Not only does this innovation model help to accelerate the product development process, but the higher frequency of release is also helping the team improve their ability to develop better products. Moreover, by also taking a crowdsourcing and crowdfunding approach, FirstBuild is able to validate and generate buy-in to new products before the launch, and even fund most of its fixed production costs by locking in pre-sales.
The success of FirstBuild’s lean and fast-moving, open-innovation model of product development is setting a new standard, with the model already expanded overseas to China and India. The CEO of Haier, a Chinese multinational company, is also a fan of the model.
For more information on the details and results of FirstBuild, please refer to the Deloitte Case Study.
Special Mention - How Google’s 20% Program Created Some of the Company’s Most Successful Products
A special mention goes out to Google’s 20% Project. Google did not become a household name in 2020 by sticking to conventional methods of innovation. While Google employs a variety of open innovation models and initiatives, the 20% Project is especially notable. Imagine being able to use 20% of your time at work to pursue personal interests and projects. That is exactly what the 20% Project enables employees at Google to do. Though Google popularized this concept in the 21st century, it was actually derived from an initiative called the 15% project by 3M in 1948 that required its employees to spend 15% of their work time on personal interests.

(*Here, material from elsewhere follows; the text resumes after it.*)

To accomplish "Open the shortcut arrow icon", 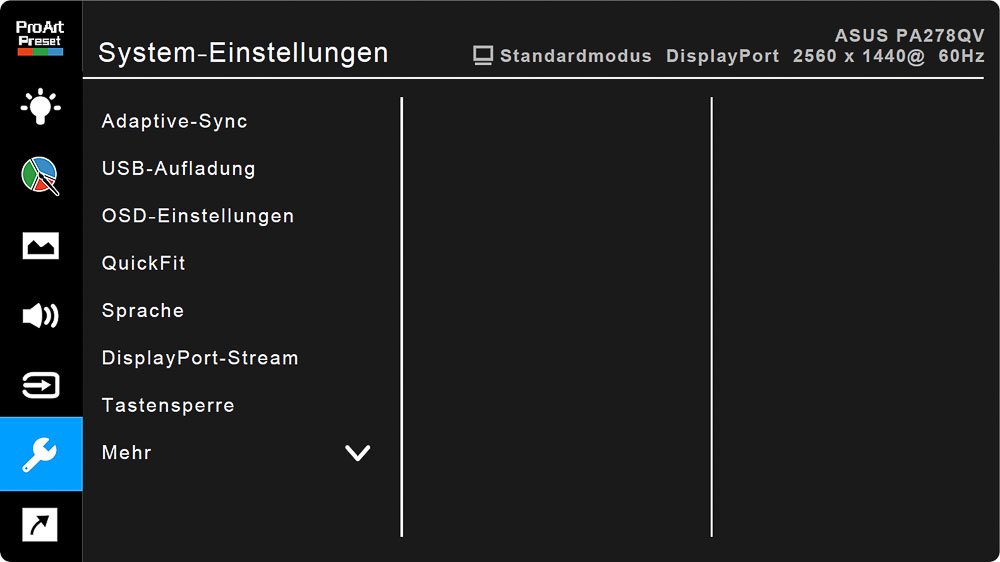I will (40, 524).
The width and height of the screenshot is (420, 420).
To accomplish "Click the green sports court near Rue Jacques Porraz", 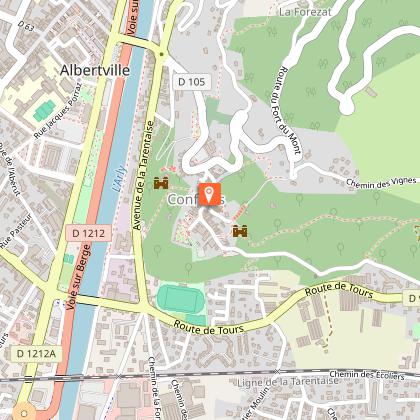I will [x=44, y=111].
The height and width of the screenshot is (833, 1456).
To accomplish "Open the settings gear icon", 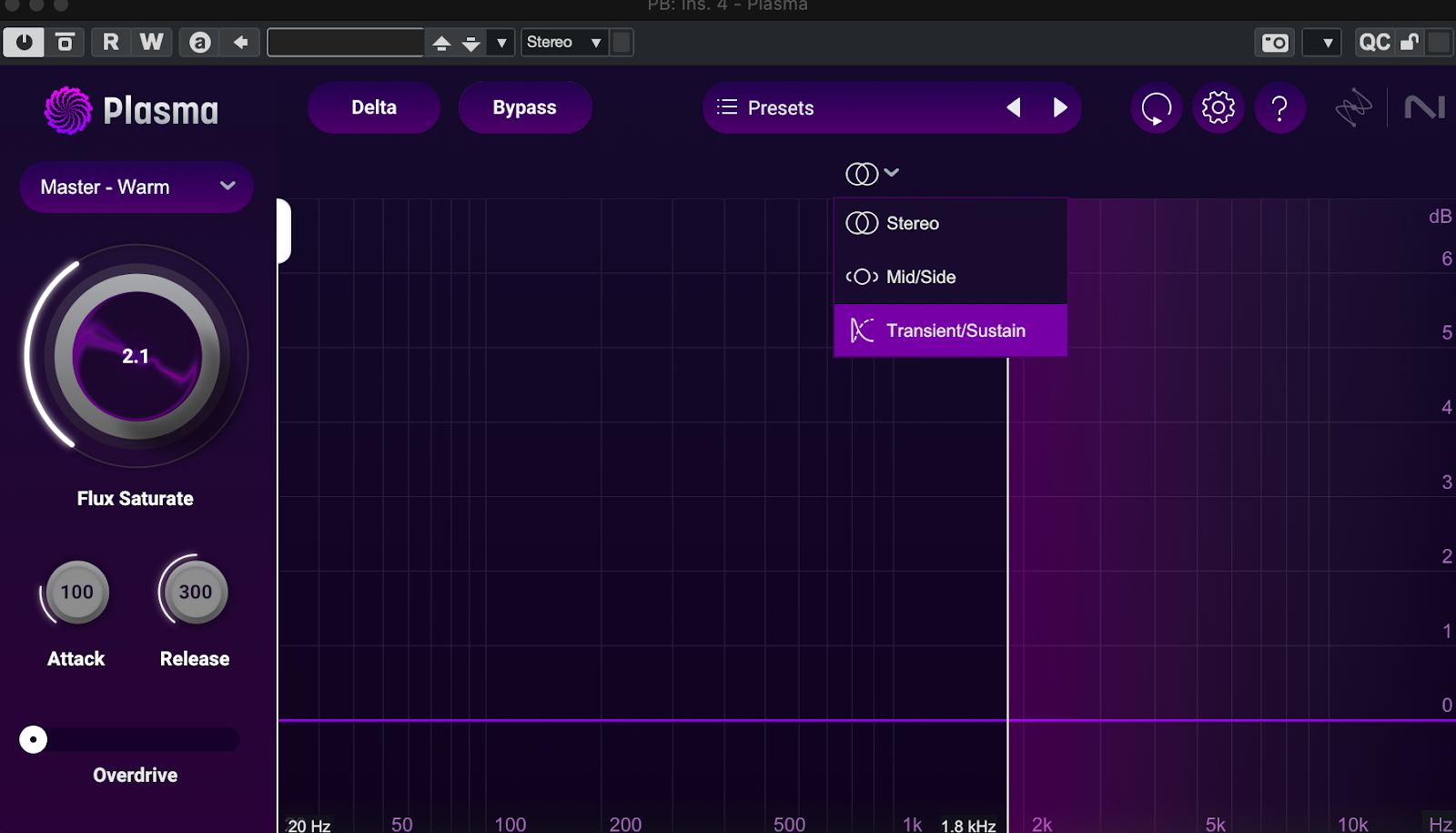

There have been a number of projects that came out of the employees allotted 20% time that have become significant products for Google. This includes Gmail, a side-project by developer Paul Buchheit originally called “Caribou”, and Adsense, a project envisioned by Paul Buchheit and brought to life by a team led by Susan Wojcicki. The success of the 20% Project in encouraging innovation and cultivating personal interests is now being applied in schools, where teachers are setting aside 20% class time for students to pursue their own projects.